→ **与えられた指示 1**:
原文抜粋によると、カバー部材33の外周面33aと当接するのはどの面ですか。
→ **与えられた指示 2**:
次の(a)〜(c)が原文抜粋の内容と一致するかを判定してください。それぞれ「はい」か「いいえ」で答え、決め手となる原文抜粋の語句をそのまま引用すること。
(a) 製造方法では、伝達トルク制限部6が環状部43の内周側に挿嵌されている。
(b) 突出部2b及び環状部43は、伝達トルク制限部6の内周側と係合する形でしか設けられない。
(c) 組み付け方法では、芯出しのためにノックピン及びノック孔を設ける必要がある。

→ **原文抜粋**:
┄┄┄┄┄┄

本発明に係る製造方法の作用効果を以下にまとめる。
このトルクリミッタ装置1では、伝達トルク制限部6が突出部2bの内周側に挿嵌されており、突出部2bの内周面2cと伝達トルク制限部6のカバー部材33の外周面33aとが当接するため、フライホイール2と伝達トルク制限部6との芯出しを行うことができる。その結果、フライホイール2とスプラインハブ15との芯出しを容易にかつ確実に行うことができる。また、このトルクリミッタ装置1では、ノックピン及びノック孔を設けることなく、容易にかつ確実にエンジン側部材と伝達トルク制限部6との芯出しを行うことができる。
この製造方法では、伝達トルク制限部6が環状部43の内周側に挿嵌されているため、伝達トルク制限部6と治具40との芯出しを行うことができる。その結果、伝達トルク制限部6とスプラインハブ15との芯出しを行うことができる。また、この製造方法では、ノックピン及びノック孔を設けることなく、容易にかつ確実に伝達トルク制限部6とスプラインハブ15との芯出しを行うことができる。
この組み付け方法では、伝達トルク制限部6が突出部2bの内周側に挿嵌されているため、フライホイール2と伝達トルク制限部6との芯出しを行うことができる。その結果、フライホイール2とスプラインハブ15との芯出しを容易にかつ確実に行うことができる。また、この組み付け方法では、ノックピン及びノック孔を設けることなく、容易にかつ確実に伝達トルク制限部とフライホイール2との芯出しを行うことができる。
本発明は係る上記実施形態に限定されるものではなく、本発明の範囲を逸脱することなく種々の変形又は修正が可能である。
(1)突出部及び環状部
本発明の突出部2b及び環状部43は、伝達トルク制限部6の外周側と係合するよう設けられているが、伝達トルク制限部6の内周側と係合するよう設けてもよいし、あるいは伝達トルク制限部6のカバー部材33側に設けてもよい。
2 フライホイール(エンジン側部材)
2a フライホイール本体
2b 突出部
2c 内周面
3 トランスミッション入力軸(出力軸)
5 クラッチディスク組立体
6 伝達トルク制限部
13 クラッチディスク
15 スプラインハブ(出力側部材)
21 摩擦フェーシング
30 第1プレート
31 第2プレート
32 コーンスプリング
33 カバー部材
33a 外周面
40 治具
41 治具本体
42 スプライン軸
43 環状部
43a 内周面
Claims (9)

┄┄┄┄┄┄

→ **表示項目**:
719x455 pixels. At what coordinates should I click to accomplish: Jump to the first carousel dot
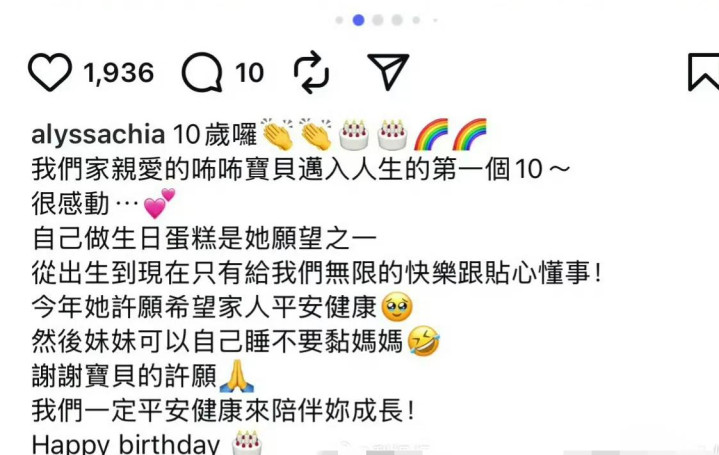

┄┄┄┄┄┄

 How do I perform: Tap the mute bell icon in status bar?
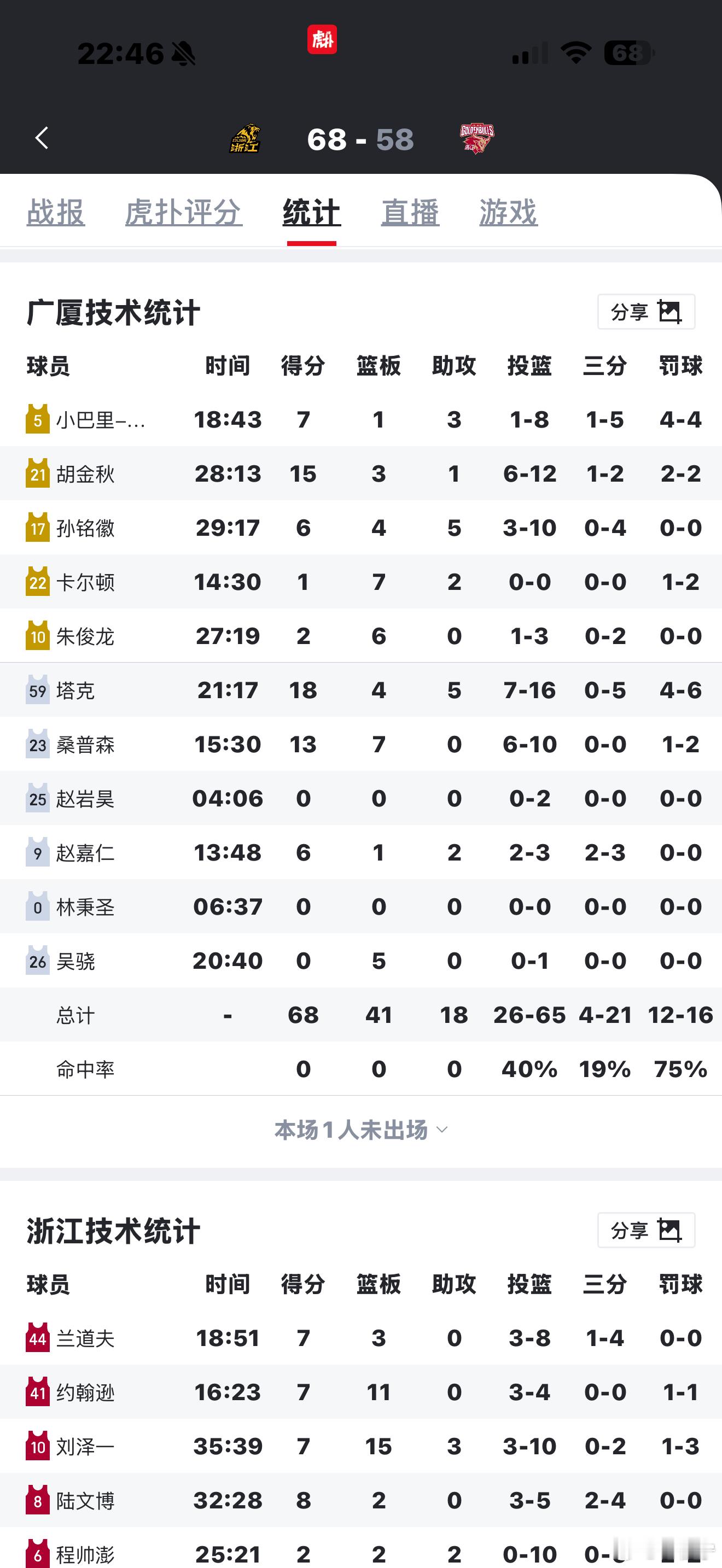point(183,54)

┄┄┄┄┄┄

→ **最終回答 1**:
突出部2bの内周面2cです。

→ **最終回答 2**:
(a) はい。「伝達トルク制限部6が環状部43の内周側に挿嵌されているため」
(b) いいえ。「伝達トルク制限部6の外周側と係合するよう設けられているが、伝達トルク制限部6の内周側と係合するよう設けてもよいし」
(c) いいえ。「この組み付け方法では、ノックピン及びノック孔を設けることなく」